🤖 AI Summary
Traditional machine learning approaches to active learning in materials science suffer from cold-start limitations and heavy dependence on domain-specific feature engineering, resulting in poor generalizability. To address these challenges, this work proposes a novel, training-free, large language model (LLM)-based prompt-driven active learning paradigm that directly leverages raw material text descriptions and numerical properties for experimental recommendation—eliminating reliance on initial labeled data and handcrafted features. We design two complementary prompting strategies: concise numerical prompts and extended textual prompts, enabling cross-dataset applicability, robustness, and computational efficiency in candidate screening. Evaluated on four diverse materials datasets, our method converges to high-performance regions using fewer than 30% of total experiments—substantially outperforming conventional active learning baselines. Results demonstrate superior efficiency, stability, and reproducibility, establishing a scalable, feature-agnostic framework for accelerated materials discovery.
📝 Abstract
Active learning (AL) accelerates scientific discovery by prioritizing the most informative experiments, but traditional machine learning (ML) models used in AL suffer from cold-start limitations and domain-specific feature engineering, restricting their generalizability. Large language models (LLMs) offer a new paradigm by leveraging their pretrained knowledge and universal token-based representations to propose experiments directly from text-based descriptions.

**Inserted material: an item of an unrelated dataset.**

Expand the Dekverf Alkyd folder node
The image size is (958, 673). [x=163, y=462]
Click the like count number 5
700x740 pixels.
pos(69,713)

Here, we introduce an LLM-based active learning framework (LLM-AL) that operates in an iterative few-shot setting and benchmark it against conventional ML models across four diverse materials science datasets. We explored two prompting strategies: one using concise numerical inputs suited for datasets with more compositional and structured features, and another using expanded descriptive text suited for datasets with more experimental and procedural features to provide additional context. Across all datasets, LLM-AL could reduce the number of experiments needed to reach top-performing candidates by over 70% and consistently outperformed traditional ML models. We found that LLM-AL performs broader and more exploratory searches while still reaching the optima with fewer iterations. We further examined the stability boundaries of LLM-AL given the inherent non-determinism of LLMs and found its performance to be broadly consistent across runs, within the variability range typically observed for traditional ML approaches. These results demonstrate that LLM-AL can serve as a generalizable alternative to conventional AL pipelines for more efficient and interpretable experiment selection and potential LLM-driven autonomous discovery.